A variant on this argument has been made by President Trump’s other critics: that revoking the clearance could inhibit Brennan (and other outspoken former officials in the future) from expressing their views by jeopardizing their post-retirement employment prospects and therefore their incomes. According to this viewpoint, prospective victims would include both former officials whose security clearances give them a cachet that’s appealing to media organizations seeking (seemingly) authoritative commentators, and former officials who need such clearances to advise private sector defense companies on projects that entail classified work.
But if any former officials have marketed themselves to media companies based on their clearance-created access to inside information, then they’re either offering to divulge information already in their possession, or they’re insinuating that the clearances will enable them to reveal classified material that sheds light on ongoing controversies. Keeping the first promise would amount to committing a serious crime, and making the second pitch would be an act of fraud, since these figures have no ability to gain such information proactively.
Further, all these former officials receive government pensions, and all of them were well-paid enough during their careers to accumulate enough savings and invest enough of them in blind trusts to ensure highly comfortable retirements if they managed their personal finances even with minimal competence.
So it’s not as if either they retain their clearances or get thrown into the poorhouse. In fact, this argument sounds an awful like an unintentional admission that former intelligence officials (or other officials with such clearances) are likely to be intimidated by the prospect of losing maximum income – which doesn’t exactly attest to the strength of their principles.
Scarcely (if at all) stronger is the contention that the Brennan decision, and possible similar future decisions, is about his speech rights in the first place, and that President Trump’s overriding aim was meting punishment for expressing “unclassified views on what they see as critical national security issues” (as per the sixty former intelligence officials) or for expressing undesirable “political views” (as per the twelve former intelligence leaders).
Yet the White House statement announcing the revocation specified that the Brennan decision was based on his “erratic conduct and behavior.” Leave aside your opinions as to whether any of Brennan’s recent statements and actions do “cross the line.” Why did both the sixty former officials and the twelve former leaders ignore this accusation – except for brief acknowledgments that unspecified numbers of signers of both documents do not “concur with the opinions expressed by former Director Brennan or the way in which he expressed them” (to quote the former officials)?
Do they believe that a former official’s sense of judgment can never be taken into account in security clearance decisions. If so, what should “the line” be? Criminal behavior (i.e., misusing classified information)? That criterion would seem to ignore a wide variety of troublesome words and deeds that loudly signal deficient judgment. One obvious possible example – the Brennan charge that the President is guilty of treason that it turns out not even Brennan really believes. Talk about loose lips.
Moreover, are these former members of the intelligence community saying that a President shouldn’t be able to draw the line?
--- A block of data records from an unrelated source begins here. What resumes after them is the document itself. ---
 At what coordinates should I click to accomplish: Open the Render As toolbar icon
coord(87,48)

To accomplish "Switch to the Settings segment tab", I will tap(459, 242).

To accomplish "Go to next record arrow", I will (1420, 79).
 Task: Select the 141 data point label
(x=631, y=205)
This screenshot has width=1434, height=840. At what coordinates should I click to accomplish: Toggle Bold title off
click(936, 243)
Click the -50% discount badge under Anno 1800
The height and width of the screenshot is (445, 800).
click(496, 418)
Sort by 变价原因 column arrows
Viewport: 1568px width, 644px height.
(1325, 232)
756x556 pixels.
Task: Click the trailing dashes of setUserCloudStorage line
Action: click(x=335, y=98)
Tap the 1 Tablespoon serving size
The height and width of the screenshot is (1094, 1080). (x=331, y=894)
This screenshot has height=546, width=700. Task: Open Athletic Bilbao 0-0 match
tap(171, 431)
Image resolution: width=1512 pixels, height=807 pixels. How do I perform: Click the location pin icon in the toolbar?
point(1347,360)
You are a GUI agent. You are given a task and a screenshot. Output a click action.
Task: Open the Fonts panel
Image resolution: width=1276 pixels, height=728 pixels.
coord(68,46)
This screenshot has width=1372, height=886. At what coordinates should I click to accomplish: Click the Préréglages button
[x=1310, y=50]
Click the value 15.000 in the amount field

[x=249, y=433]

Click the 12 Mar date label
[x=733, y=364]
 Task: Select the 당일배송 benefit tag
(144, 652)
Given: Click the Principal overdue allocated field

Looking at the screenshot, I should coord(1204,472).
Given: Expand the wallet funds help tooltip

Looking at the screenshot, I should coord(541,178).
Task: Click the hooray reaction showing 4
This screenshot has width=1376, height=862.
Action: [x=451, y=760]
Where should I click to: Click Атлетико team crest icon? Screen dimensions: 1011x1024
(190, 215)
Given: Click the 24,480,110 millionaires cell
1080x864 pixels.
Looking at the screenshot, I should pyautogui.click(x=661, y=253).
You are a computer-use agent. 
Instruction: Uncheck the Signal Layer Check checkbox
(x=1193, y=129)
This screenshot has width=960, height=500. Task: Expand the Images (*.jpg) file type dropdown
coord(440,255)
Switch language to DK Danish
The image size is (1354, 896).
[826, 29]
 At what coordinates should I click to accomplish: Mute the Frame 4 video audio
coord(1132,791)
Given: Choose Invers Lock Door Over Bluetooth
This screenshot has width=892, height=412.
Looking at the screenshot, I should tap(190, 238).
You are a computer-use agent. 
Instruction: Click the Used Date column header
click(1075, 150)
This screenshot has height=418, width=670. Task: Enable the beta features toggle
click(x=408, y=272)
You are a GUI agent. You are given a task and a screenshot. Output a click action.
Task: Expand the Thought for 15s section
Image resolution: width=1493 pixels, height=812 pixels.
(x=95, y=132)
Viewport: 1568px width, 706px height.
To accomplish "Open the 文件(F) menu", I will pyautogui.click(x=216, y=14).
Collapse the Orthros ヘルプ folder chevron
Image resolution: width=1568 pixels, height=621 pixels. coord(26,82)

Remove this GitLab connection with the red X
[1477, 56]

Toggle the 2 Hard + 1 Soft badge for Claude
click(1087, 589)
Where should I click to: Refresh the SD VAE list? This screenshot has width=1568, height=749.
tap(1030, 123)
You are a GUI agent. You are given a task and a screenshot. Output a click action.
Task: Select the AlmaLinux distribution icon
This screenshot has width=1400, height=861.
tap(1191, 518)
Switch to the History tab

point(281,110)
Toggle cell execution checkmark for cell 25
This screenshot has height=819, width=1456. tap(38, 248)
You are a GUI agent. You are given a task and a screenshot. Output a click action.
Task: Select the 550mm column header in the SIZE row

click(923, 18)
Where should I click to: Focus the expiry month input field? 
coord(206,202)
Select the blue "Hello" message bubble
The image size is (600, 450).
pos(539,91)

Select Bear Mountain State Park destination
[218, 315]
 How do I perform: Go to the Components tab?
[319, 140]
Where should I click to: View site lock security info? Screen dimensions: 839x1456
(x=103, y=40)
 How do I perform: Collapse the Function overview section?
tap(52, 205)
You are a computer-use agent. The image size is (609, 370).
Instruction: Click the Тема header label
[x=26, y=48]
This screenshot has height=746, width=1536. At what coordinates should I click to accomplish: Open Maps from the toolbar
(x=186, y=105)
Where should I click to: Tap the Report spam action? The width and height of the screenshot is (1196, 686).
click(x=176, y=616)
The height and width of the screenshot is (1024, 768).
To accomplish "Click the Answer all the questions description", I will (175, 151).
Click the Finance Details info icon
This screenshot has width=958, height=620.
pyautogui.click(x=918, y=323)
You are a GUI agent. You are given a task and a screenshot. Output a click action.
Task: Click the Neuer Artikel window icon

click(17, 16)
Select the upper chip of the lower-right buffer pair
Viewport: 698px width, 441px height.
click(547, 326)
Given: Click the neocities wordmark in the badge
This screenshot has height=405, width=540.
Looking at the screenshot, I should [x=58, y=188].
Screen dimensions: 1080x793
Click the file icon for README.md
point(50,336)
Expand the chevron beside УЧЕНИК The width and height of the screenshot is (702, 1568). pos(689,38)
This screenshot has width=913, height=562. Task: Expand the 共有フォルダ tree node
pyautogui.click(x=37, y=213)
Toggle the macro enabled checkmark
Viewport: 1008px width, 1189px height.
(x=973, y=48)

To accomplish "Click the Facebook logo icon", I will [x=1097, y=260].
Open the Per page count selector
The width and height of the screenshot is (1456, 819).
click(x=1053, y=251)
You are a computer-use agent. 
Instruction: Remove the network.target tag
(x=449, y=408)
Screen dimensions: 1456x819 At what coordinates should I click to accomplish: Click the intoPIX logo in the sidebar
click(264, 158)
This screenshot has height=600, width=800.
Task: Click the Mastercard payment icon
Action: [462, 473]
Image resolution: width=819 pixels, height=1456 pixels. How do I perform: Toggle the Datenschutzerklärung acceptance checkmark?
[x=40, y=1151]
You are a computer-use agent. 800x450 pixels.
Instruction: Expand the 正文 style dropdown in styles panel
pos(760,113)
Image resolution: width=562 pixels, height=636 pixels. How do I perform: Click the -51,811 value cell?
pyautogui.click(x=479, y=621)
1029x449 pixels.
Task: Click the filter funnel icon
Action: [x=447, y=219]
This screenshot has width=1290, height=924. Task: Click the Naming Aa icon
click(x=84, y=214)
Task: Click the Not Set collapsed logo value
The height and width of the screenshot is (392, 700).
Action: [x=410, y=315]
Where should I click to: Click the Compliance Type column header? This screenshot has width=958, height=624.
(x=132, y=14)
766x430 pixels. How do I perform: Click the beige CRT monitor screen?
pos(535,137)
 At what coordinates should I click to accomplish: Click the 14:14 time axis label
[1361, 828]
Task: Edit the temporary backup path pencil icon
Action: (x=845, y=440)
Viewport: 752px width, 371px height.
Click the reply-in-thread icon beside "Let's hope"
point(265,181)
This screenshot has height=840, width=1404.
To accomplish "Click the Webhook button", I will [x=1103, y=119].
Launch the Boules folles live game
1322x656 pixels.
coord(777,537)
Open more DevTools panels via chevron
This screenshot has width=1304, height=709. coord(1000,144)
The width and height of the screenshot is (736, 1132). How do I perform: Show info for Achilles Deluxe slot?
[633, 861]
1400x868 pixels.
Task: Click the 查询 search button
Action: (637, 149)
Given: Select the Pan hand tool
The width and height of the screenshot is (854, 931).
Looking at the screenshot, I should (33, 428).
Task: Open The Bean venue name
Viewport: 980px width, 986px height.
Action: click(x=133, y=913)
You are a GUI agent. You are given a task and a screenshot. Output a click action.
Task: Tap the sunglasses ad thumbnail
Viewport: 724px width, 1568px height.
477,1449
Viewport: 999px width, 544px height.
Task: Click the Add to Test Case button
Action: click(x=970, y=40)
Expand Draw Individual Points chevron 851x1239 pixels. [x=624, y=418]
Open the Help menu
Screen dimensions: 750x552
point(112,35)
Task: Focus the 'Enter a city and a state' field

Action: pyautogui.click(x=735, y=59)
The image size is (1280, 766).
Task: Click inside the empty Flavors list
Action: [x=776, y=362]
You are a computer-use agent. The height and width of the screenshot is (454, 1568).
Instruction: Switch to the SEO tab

If that’s the case, who or what should? Congress? Is there any reason to believe that the current generation of lawmakers would make clearance decisions superior to the President’s (at least in the eyes of most of the intelligence community)?
In addition, any number of former intelligence, defense, and foreign policy officials have criticized President Trump relentlessly since he declared his candidacy for the White House. Of them, only a handful have even made a short White House list of former officials whose still active clearances are being reviewed, or whose revoked clearances (due to firings for cause) might still be reinstated. (A final member on this list, Bruce Ohr, still works at the Justice Department.) Therefore, it’s impossible to take seriously the idea that some sweeping campaign is under way against Trump critics who used to be on the public payroll.
Indeed, here’s a prediction for six months from now: Brennan and other former intelligence and other officials will still be hammering the President for any number of crimes, outrages, and mistakes. And one of their main charges will still be that their free speech rights, and those of all their fellow Americans, are in imminent danger of being snuffed out.